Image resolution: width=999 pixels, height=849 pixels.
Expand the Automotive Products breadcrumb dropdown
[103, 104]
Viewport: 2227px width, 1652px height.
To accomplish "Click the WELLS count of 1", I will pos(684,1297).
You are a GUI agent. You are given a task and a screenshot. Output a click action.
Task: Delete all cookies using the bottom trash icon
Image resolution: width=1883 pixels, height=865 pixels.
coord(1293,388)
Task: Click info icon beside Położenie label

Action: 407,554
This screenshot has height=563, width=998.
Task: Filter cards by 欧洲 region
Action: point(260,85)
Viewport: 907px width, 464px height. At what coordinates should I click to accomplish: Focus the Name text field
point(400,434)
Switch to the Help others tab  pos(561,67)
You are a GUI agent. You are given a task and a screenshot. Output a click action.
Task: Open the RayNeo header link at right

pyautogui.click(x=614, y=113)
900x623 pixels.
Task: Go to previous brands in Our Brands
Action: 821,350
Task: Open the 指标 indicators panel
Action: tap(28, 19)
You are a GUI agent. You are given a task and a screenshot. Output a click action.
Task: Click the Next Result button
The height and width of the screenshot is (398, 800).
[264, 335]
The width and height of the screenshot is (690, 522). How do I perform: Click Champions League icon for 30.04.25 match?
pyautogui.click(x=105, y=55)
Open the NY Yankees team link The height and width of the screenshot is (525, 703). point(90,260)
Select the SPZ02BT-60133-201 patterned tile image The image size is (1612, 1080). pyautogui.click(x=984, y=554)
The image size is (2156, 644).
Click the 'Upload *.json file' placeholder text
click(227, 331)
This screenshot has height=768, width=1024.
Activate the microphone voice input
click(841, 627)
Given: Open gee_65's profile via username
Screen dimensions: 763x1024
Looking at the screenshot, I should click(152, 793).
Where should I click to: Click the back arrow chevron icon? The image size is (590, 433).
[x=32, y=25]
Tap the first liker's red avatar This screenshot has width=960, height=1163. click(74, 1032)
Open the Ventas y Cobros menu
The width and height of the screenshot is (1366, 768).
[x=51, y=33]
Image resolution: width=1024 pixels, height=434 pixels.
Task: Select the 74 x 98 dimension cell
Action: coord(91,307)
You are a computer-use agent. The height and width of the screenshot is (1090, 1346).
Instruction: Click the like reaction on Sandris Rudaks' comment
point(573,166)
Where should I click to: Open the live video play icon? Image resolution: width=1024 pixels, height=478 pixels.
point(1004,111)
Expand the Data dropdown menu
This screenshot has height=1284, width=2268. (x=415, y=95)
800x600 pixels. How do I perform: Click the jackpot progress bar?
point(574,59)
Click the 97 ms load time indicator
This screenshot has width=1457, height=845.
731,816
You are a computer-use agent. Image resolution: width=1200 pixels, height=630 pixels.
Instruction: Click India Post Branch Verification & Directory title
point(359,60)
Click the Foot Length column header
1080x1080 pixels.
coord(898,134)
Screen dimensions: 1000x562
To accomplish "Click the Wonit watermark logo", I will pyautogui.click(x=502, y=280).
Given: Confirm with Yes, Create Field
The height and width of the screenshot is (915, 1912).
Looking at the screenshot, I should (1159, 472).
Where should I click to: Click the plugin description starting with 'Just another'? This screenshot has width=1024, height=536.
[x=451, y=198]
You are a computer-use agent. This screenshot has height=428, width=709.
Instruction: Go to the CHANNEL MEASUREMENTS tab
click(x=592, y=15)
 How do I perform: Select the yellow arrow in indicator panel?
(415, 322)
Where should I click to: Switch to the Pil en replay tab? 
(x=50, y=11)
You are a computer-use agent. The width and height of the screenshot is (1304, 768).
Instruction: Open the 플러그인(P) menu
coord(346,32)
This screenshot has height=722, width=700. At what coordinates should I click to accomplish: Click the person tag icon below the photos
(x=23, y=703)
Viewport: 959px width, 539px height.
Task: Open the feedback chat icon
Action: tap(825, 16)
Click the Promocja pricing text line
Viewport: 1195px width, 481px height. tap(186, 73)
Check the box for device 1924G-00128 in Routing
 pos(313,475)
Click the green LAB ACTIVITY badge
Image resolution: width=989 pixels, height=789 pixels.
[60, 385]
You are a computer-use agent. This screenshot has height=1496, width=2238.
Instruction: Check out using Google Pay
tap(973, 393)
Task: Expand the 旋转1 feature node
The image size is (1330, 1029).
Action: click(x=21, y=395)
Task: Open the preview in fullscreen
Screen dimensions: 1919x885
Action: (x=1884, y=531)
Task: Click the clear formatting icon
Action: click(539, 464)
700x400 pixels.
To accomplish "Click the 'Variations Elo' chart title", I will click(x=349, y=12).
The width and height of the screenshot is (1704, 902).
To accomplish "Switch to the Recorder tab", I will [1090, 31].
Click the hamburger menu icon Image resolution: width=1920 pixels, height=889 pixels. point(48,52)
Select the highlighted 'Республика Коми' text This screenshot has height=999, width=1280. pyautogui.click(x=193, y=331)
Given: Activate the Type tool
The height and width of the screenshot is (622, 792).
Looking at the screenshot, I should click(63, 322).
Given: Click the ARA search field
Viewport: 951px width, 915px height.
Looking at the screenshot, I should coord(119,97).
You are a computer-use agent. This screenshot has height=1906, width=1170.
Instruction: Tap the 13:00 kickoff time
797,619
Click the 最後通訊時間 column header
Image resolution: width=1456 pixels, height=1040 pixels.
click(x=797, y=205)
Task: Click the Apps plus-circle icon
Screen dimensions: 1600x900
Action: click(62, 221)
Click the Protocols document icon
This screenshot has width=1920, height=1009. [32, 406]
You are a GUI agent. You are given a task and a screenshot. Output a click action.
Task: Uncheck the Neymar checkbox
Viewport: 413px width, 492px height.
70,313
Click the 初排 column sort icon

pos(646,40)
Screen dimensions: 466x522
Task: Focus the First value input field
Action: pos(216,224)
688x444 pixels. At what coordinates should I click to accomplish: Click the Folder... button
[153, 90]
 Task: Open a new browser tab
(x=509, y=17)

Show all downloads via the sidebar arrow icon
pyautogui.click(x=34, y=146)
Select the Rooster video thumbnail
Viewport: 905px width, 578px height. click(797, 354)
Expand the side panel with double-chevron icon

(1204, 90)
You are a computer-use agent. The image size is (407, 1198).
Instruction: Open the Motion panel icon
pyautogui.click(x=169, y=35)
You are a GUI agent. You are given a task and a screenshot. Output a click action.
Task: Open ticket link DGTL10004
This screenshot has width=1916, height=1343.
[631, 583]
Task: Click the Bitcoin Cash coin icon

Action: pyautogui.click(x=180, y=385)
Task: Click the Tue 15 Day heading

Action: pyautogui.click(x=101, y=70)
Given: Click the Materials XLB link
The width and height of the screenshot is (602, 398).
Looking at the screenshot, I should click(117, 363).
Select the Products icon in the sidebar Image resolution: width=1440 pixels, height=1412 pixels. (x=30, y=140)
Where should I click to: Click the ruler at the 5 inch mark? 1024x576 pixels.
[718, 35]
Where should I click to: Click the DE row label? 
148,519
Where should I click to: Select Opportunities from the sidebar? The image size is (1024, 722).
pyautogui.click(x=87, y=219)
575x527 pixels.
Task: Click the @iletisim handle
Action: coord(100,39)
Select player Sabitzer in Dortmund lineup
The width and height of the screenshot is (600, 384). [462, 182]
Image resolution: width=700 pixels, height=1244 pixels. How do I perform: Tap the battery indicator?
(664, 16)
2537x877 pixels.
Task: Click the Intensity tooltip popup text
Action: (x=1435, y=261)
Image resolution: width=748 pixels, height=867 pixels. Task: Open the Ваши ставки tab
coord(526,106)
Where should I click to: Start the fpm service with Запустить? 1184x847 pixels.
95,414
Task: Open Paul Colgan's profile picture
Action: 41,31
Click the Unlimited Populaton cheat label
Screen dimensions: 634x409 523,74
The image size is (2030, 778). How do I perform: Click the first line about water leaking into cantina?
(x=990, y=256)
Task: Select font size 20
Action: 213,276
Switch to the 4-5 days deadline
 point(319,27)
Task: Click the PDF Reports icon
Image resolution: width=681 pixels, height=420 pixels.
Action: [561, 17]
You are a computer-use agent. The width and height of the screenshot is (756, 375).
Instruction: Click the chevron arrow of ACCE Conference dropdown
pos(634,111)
#####
Task requirements >>
Nothing but the lines from the one with "Task: Click the PDF Reports icon" through the final line of the records above should appear, each copied exactly.

Your solution >>
Task: Click the PDF Reports icon
Image resolution: width=681 pixels, height=420 pixels.
Action: [561, 17]
You are a computer-use agent. The width and height of the screenshot is (756, 375).
Instruction: Click the chevron arrow of ACCE Conference dropdown
pos(634,111)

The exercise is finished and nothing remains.